She has appeared as a panellist on BBC 4's The Book Quiz, and on their Poetry Special alongside Andrew Motion and George Szirtes. She has appeared on various documentaries and panel shows, and she is a paper reviewer for Sky News.
In 2008, Natalie presented a documentary about using comedy in the classroom for Teachers' TV, which you can see here.
Radio
Natalie's documentary on Greek Tragedy and soap opera, Oedipusenders, was broadcast on Radio 4 in April 2010. Her next documentary, Attila the Hen, was about urban chicken keeping, and broadcast in March 2011. Vampires vs Zombies was her next radio doc, examining the metaphorical role of our monsters du jour. She has just presented With Great Pleasure, about the books which have shaped her life, on Radio 4.
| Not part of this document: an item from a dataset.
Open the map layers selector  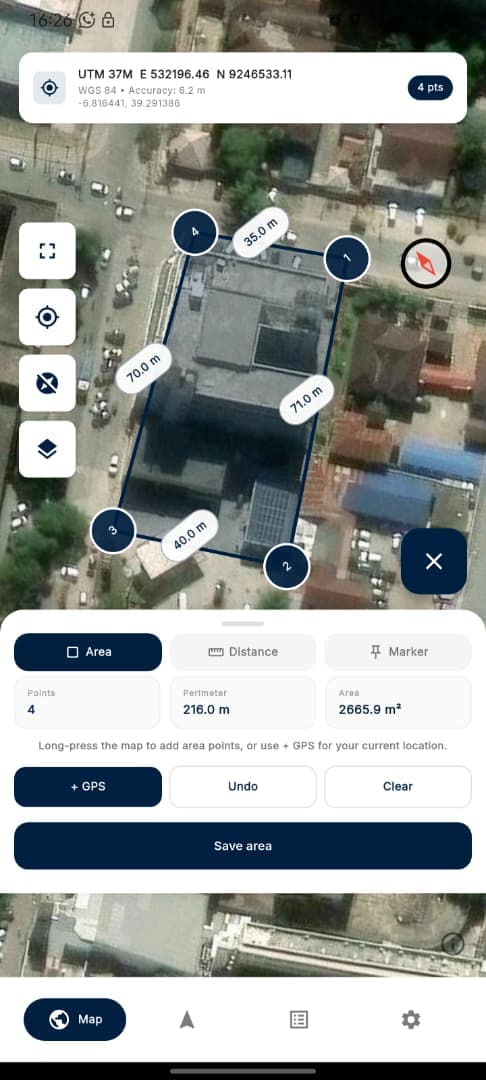(x=47, y=449)
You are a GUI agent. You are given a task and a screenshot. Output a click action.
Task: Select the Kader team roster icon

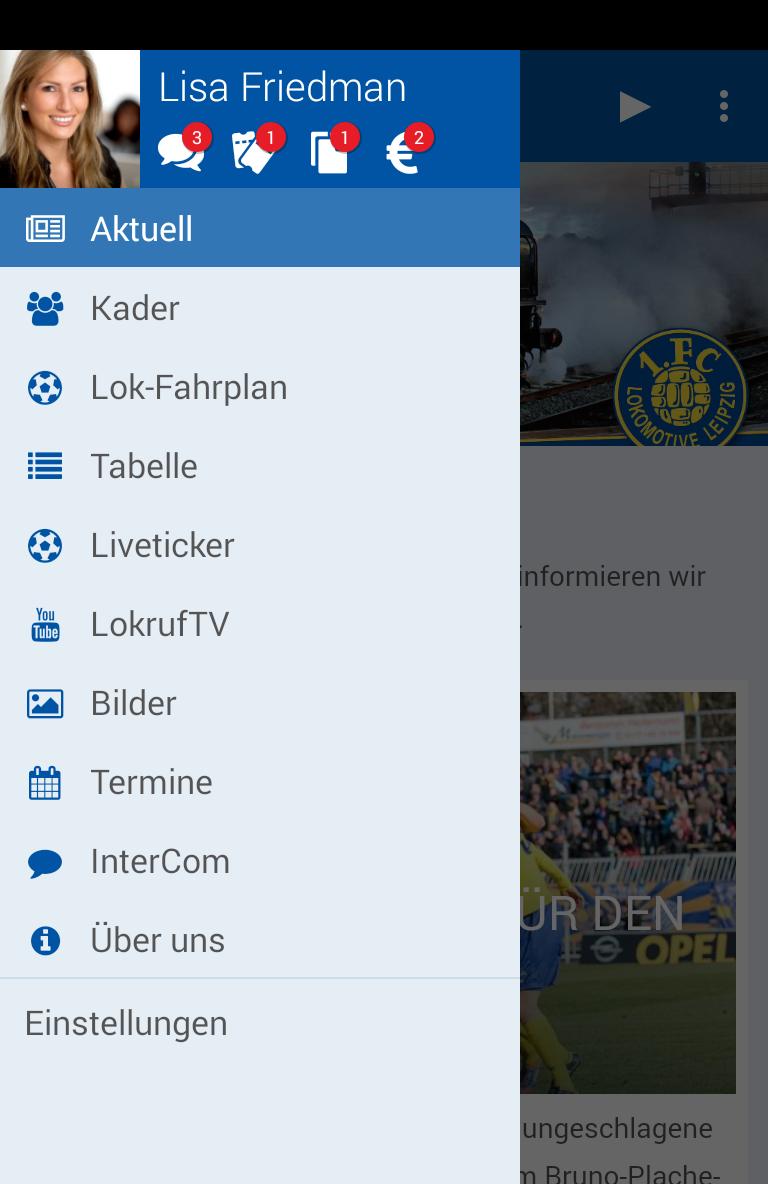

Natalie has appeared on Woman's Hour, You and Yours, A Good Read, and What's The Point Of...? and she has been a panellist on Banter, Quote Unquote, Personality Test, We've Been Here Before, and Armando Iannucci's Charm Offensive, all on Radio 4. She has been a regular panellist on two series of Wordaholics (the panel show about words). She reviews the arts for Front Row and Saturday Review.
Natalie wrote and presented Laughing Matters, a documentary about comic writers from Jessica Mitford and Dorothy Parker to Fran Lebowitz and Cynthia Heimel, also for Radio 4, in May 2005. Her second documentary, Classical Comedy, about how modern comedians stole all their jokes from Aristophanes, Juvenal and Martial, was broadcast on Radio 4 in October 2006.
Her stand-up has been featured on Political Animal, 28 Acts in 28 Minutes, and Loose Ends on Radio 4, as well as on BBC 7's Spanking New. She has also appeared in the Radio 4 Pick of the Fringe in 2004 and 2005.
Books
Natalie's most recent book, The Ancient Guide To Modern Life, was published in the UK by Profile Books in November 2010. It was published by the Overlook Press in the US in May 2011. The Spanish edition, Una Guia de la Antiguedad Para La Vida Moderna, was published by Ares y Mares in June 2011, and the Greek edition came out in 2012. Here she is speaking to 2200 Chicagoans at Chicago Ideas Week.
Natalie's first novel, The Great Escape, was published by Simon & Schuster in September 2007. It won a PETA Proggy Award, for best animal-friendly children's book, in 2008.
She contributed an essay to Fifty Shades of Feminism, published by Virago in March 2013, and an essay for An Atheist's Guide To Christmas, profits of which go to the Terrence Higgins Trust. She also wrote an essay for Serenity Found, a book about Joss Whedon's television show, Firefly, edited by Jane Espenson, which was published in autumn 2007 by BenBella Books.
Journalism
Natalie writes a weekly column for The Independent. She was a guest contributor for The Times from 2006 — 2010. She wrote the fortnightly TV Detectives blog for The Guardian, and also writes for The Observer, The Sunday Times, Sunday Telegraph and The Big Issue. She writes a monthly film column for The Reader's Digest magazine.
Live Work
Natalie has retired from her decade-long career as a stand-up comedian. She occasionally returns for benefit gigs.